Euler Equations for Dynamics of rigid body

[Abhishek11235]

I have been studying the dynamics of free top from Morin's book. In his book when describing the dynamics,he writes down the equation of motion as shown in screenshot. However,I am not able to understand which term refers to which coordinate system. For eg: Here $\omega$ refers to angular velocity in the frame of centre of mass(body frame) or in fixed frame(space frame)? As Morin tells,the torque on L.H.S are calculated in frame of fixed point or CoM so that torque vanishes. So $\omega$ should be in body frame? In short, can you answer in brief which term in Euler Equation refers to which coordinate?

 

[vanhees71]

The Euler equations all refer to the body-fixed reference frame. The general equation in this case reads
$$\mathrm{D}_t \vec{J}'=\dot{\vec{J}}'+\vec{\omega}' \times \vec{J}'=\vec{M}',$$
where I've put a prime on the vector symbols to indicate that these are components wrt. the non-inertial body-fixed system. $\vec{M}'$ are the corresponding components of the torque. If the only force acting on the body is the homogeneous gravitational field of the Earth i.e., $\vec{F}=m \vec{g}$ for a point particle, then $\vec{M}$ is given as $m \vec{s} \times \vec{g}$, where $\vec{s}$ is the vector from the body-fixed point of rotation to the center of mass.
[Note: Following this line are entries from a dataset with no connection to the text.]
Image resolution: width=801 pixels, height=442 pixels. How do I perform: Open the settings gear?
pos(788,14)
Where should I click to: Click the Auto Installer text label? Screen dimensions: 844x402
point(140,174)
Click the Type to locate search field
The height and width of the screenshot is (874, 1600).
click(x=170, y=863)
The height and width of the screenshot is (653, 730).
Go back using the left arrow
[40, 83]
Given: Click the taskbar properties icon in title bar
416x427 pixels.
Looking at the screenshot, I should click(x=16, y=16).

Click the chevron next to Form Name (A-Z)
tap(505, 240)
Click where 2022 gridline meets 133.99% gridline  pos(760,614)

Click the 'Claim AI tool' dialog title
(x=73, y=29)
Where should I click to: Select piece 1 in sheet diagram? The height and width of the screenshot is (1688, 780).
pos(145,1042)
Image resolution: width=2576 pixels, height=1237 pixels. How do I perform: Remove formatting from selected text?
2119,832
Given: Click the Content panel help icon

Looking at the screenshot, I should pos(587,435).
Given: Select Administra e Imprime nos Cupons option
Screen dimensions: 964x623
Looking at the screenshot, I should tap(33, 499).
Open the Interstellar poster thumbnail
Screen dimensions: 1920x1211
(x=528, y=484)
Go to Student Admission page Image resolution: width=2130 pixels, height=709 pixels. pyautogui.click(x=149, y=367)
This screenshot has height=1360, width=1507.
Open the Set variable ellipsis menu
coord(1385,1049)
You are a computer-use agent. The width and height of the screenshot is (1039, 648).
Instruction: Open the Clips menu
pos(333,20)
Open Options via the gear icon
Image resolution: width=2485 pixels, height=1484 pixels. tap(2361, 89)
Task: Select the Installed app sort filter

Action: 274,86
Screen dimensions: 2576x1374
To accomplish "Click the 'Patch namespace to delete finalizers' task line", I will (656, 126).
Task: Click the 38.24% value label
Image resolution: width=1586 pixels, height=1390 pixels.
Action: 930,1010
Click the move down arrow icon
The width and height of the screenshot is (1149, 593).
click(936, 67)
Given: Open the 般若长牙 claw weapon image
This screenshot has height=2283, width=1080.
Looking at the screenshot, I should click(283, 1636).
If the body is freely falling or if the body-fixed point of rotation is chosen to be the center of mass, then $\vec{M}'=0$ and this gives the equation of motion (9.46) in the book, since
$$\vec{J}'=\hat{\Theta}' \vec{\omega}' \; \Rightarrow \; \hat{\Theta}' \dot{\vec{\omega}}'+\vec{\omega}' \times \hat{\Theta}' \vec{\omega}'.$$
Since $\hat{\Theta}'$ are the components of the tensor of inertia with respect to the body-fixed reference basis around the body-fixed point of rotation you can always choose this basis such to make $\hat{\Theta}'=\mathrm{diag}(I_1,I_2,I_3)$, and then writing out the equation in components, you get (9.46), which however is for the special case of a symmetric top, where (at least) two of the principle moments of inertia are equal, i.e., as stated in the book $I_1=I_2=I$.

The free symmetric top is not too difficult to solve. For a full understanding, you should introduce Euler angles between the body- and space-fixed reference bases, choosing the space-fixed (inertial) basis such that the 3-axis points into the direction of the conserved angular momentum.

 

[Abhishek11235]

Ok. Now here is the next page. On this page,he has chosen com as Origin. My question is what is $\omega_{i}$ in this equation? Are they angular velocity seen in CoM frame. If yes then I have aligned my axis in Principal axis direction. And due to this there should be no $\omega_{1,2}$ only $\omega_{3}$. Can you help me to visualise this?

 

[vanhees71]

It's not so clear to me since I don't know the specific definitions of that book. The little picture is clearly in the body frame as stated in the caption to the figure. In the body frame of the free top usually the 3-axis is chosen as the symmetry axis of the top, i.e., the principle momenta of inertia $I_1=I_2=I$. That's why this symmetry axis is at rest in the body frame, and the angular momentum as well as the angular velocity precesses around this symmetry axis with the same precession frequency.

I have a complete analysis in my recent mechanics manuscript for teacher students. Unfortunately it's in German. So I guess I can only refer to the figures for the point of view in the space-fixed inertial frame (i.e., the frame we are in as experimenters playing with spinning tops :-)):

https://th.physik.uni-frankfurt.de/~hees/publ/theo1-l3.pdf

You find the figure on p. 126 for the two cases of a prolate and an oblate body. In your notation $A=I_1=B=I_2$ and $C=I_3$. Seen from the body-fixed system the angular momentum is at rest due to angular-momentum conservation for the free top, i.e., there's no torque, because the top is fixed in its center of mass. Of course in general both the symmetry axis of the body (the red vector $\vec{f}$) as well as the angular velocity (the blue vector $\vec{\omega}$) precess around this fixed angular-momentum axis. At the same time, as seen from the body-fixed frame the angular velocity precesses around the axis of symmetry. As the analysis with help of the Euler angles shows, the red "Polkegel" (English: "body cone") rolls on the "Spurkegel" (English: "space cone"). As seen in the space-fixed frame, at the same time the symmetry axis precesses around the fixed angular-momentum axis, making up the black "Präzessionskegel" (English: "precession cone").

 

[Abhishek11235]

That is what I wanted to ask. Does $\omega$ precesses around symmetry axis? I think it defies my intuition. Am I right?

 

[vanhees71]

Yes, $\omega$ precesses around the symmetry axis. To get the intuition think yourself as sitting at the top (i.e., being an observer in the body-fixed non-inertial reference frame).